And this is not an issue. Like... at all. Do you think every painting ever made in humanity History is preserved in some way? Any obscure movie ever recorded in academic spaces or even domestic productions? Every piece of poetry ever written? 

Why pursue to build such insane archive with every piece of gaming ever commercialy released? Do you have any idea of how many games are made every day for tech students and released on Mobile stores? Do you need to preserve them as well?

There are pieces of gaming that have historical and cultural importance, some have significance because they introduce some design concepts that can be used in future 

But the point is we aren't losing knowledge of how to make games. Knowledge is preserved, technology skills are preserved, modern games inherit the concepts of older relevant games and that's all. We don't need to keep the bits of everything. I understand the concern with older relevant rooms from the 70's and the 80's that might be relevant and are being lost, got it. But modern games?
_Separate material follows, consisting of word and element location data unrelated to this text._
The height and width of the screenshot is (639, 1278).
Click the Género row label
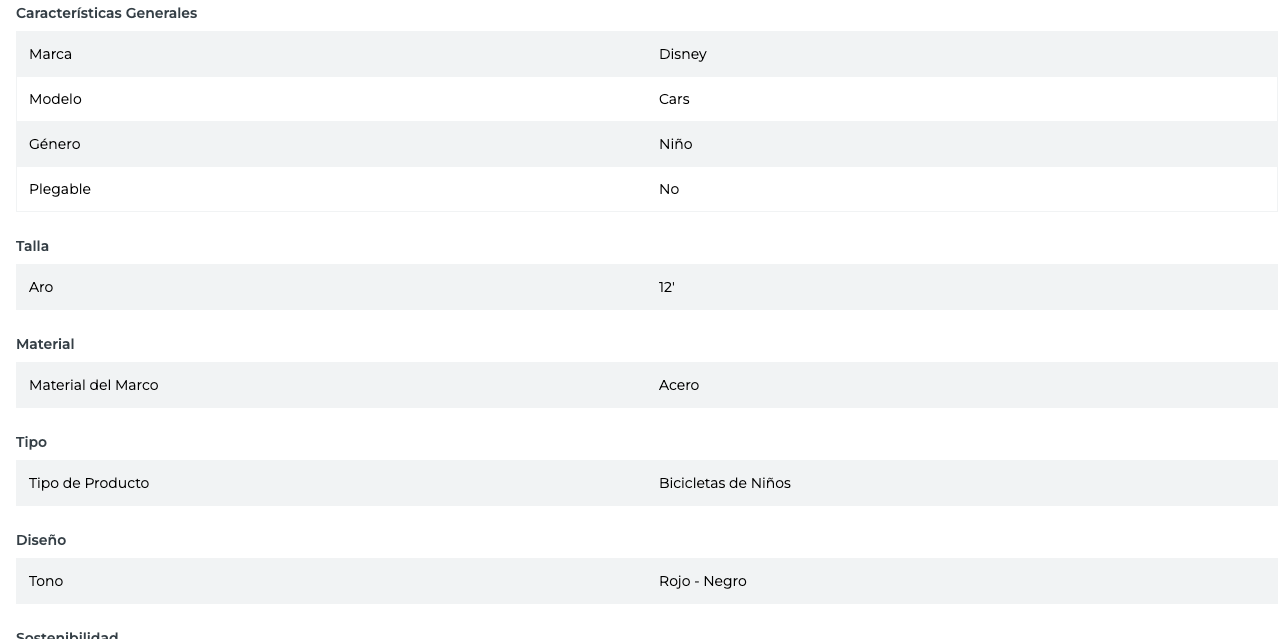click(54, 144)
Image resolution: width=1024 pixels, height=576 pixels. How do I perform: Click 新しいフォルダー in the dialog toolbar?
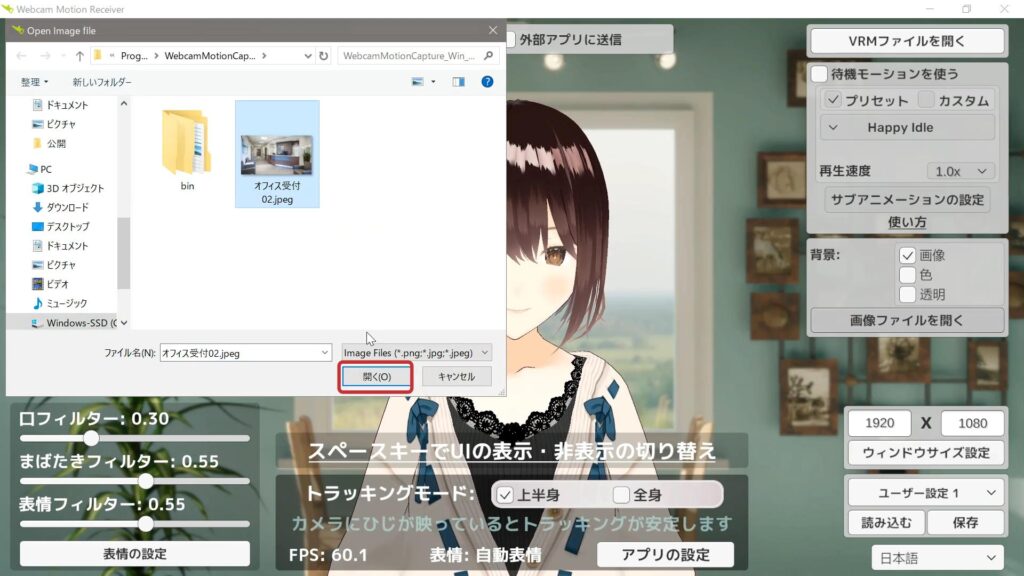[x=101, y=82]
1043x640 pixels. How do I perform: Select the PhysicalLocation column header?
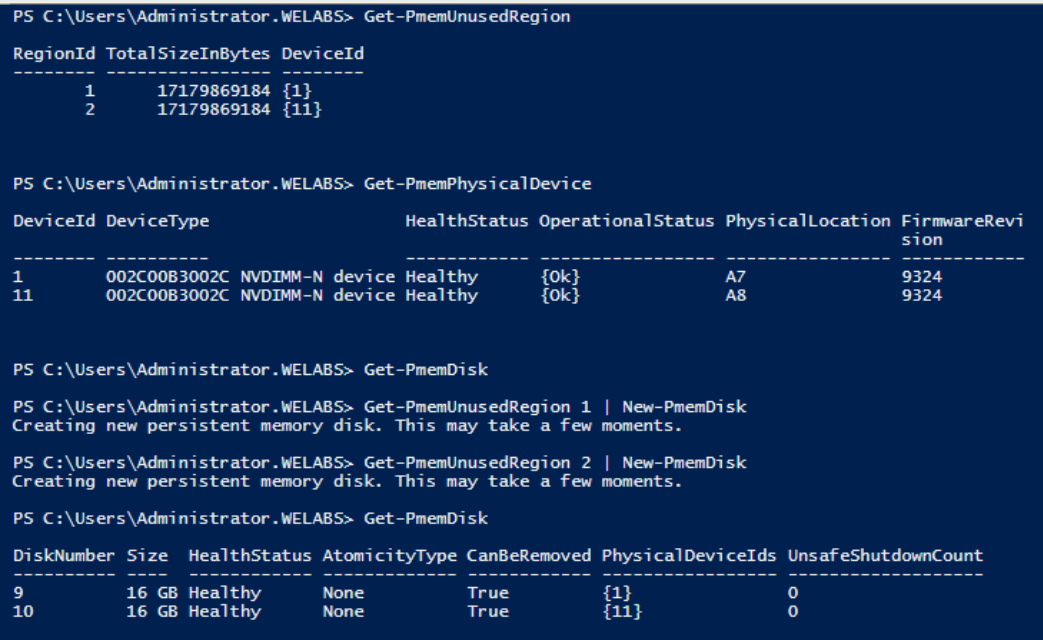tap(808, 221)
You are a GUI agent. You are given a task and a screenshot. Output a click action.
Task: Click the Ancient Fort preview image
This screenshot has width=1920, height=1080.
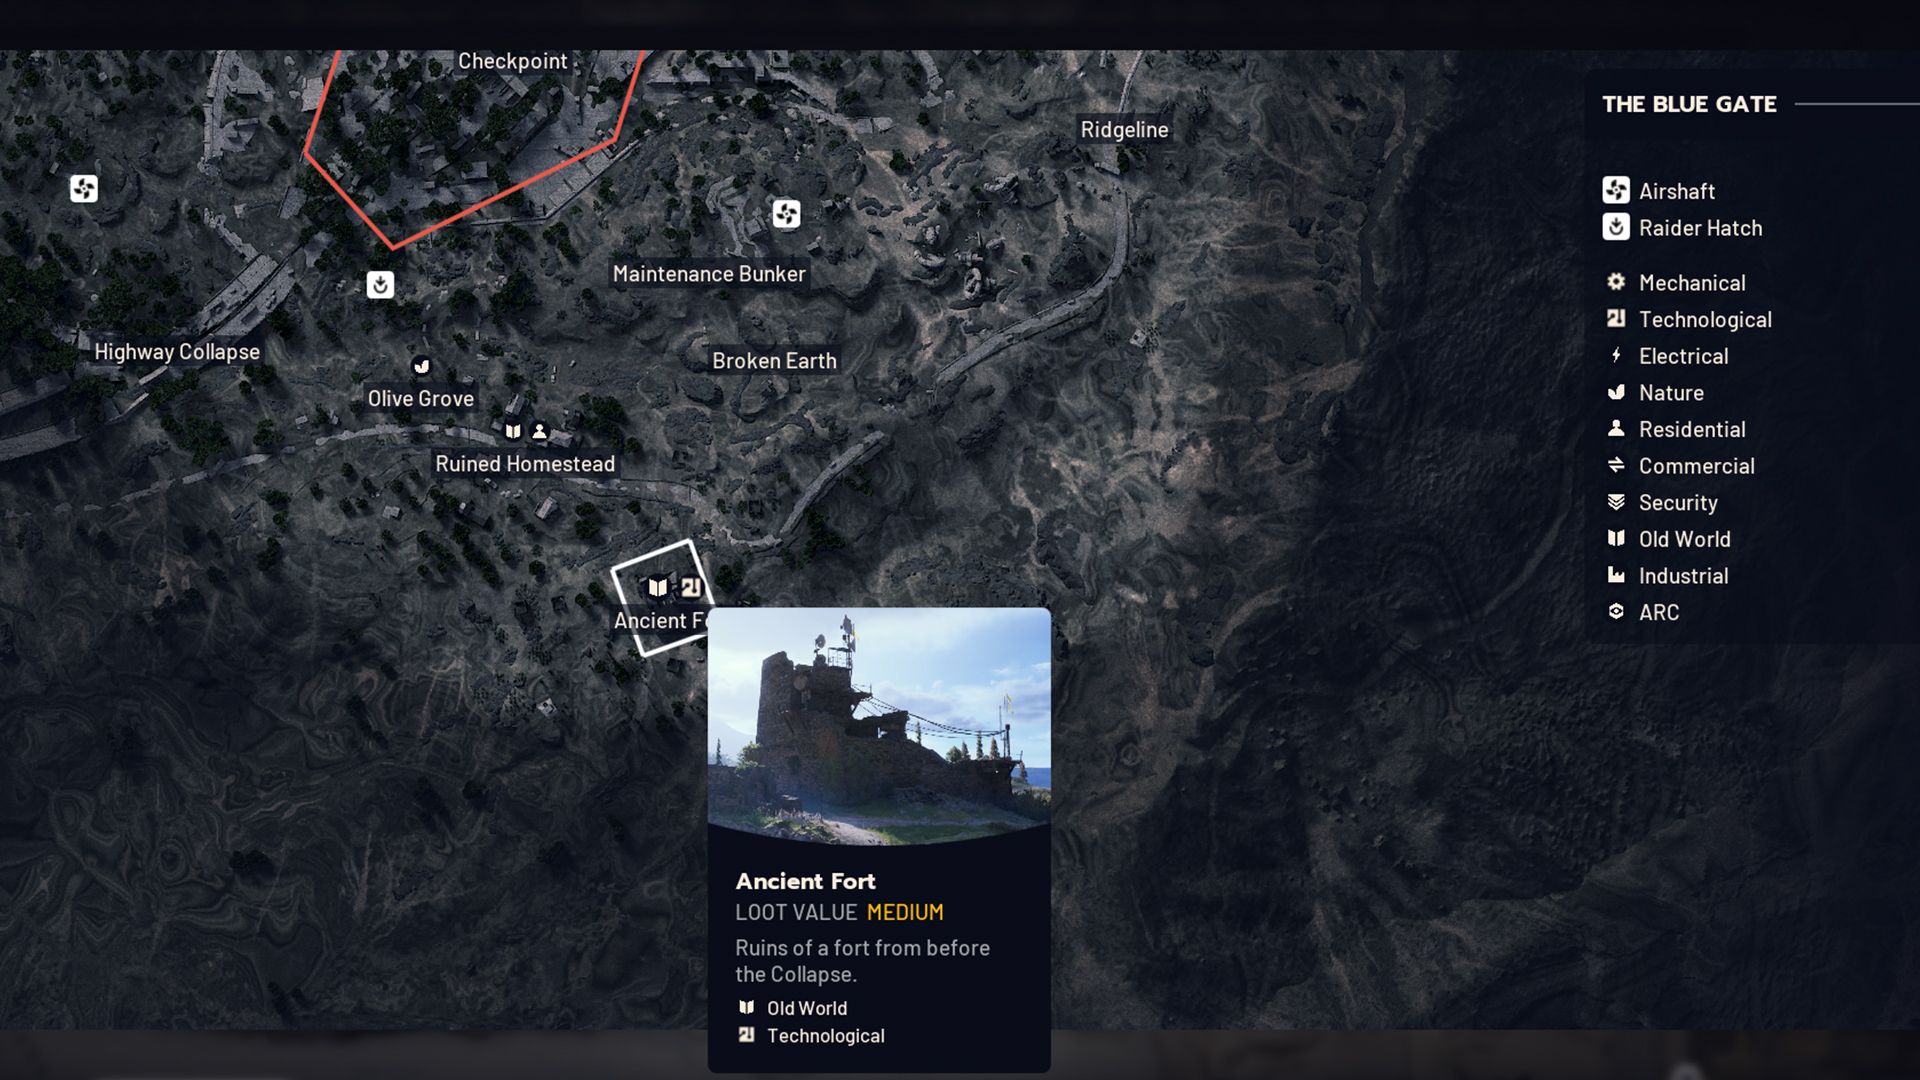[879, 724]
They definitely don't need any kind of expensive protection 

Indeed this game preservation nonsense is nothing but a buzzword for companies to profit over older games. It's to create a perceived monetary value of importance based on historical value which is somewhat how other piece of arts get more value with time. Is something Nintendo realized during seventh gen and other companies ignored for so long: Console gamers are slowly approaching the 40-50 years old demographic 

What does it mean? Well, let's say boomers have a tendency to think older = better to pretty much everything, now it's gen X who is approaching the second half of their lifes and they are starting to repeating Boomers behavior, their preferences for games are no exception

To exploit the feelings of nostalgia and remind their golden years of childhood they need to ensure past games can still run and play alright  that's why they are finally developing those emulation teams to make older games playable again, with some fees and costs of course 

Off-topic. Anecdotal, but I find very interesting using this forum because people here are, in average, older than most of my gaming circle (who are basically people from 16 to 24). You guys help me to give perspective people from my generation and younger than me absolutely don't share. People of my age would never, ever, think not playing an online game ever again to be a concern. 

The bolded is about the only part I will disagree with.  Far more often I hear about "game preservation" from pirates trying to justify their actions.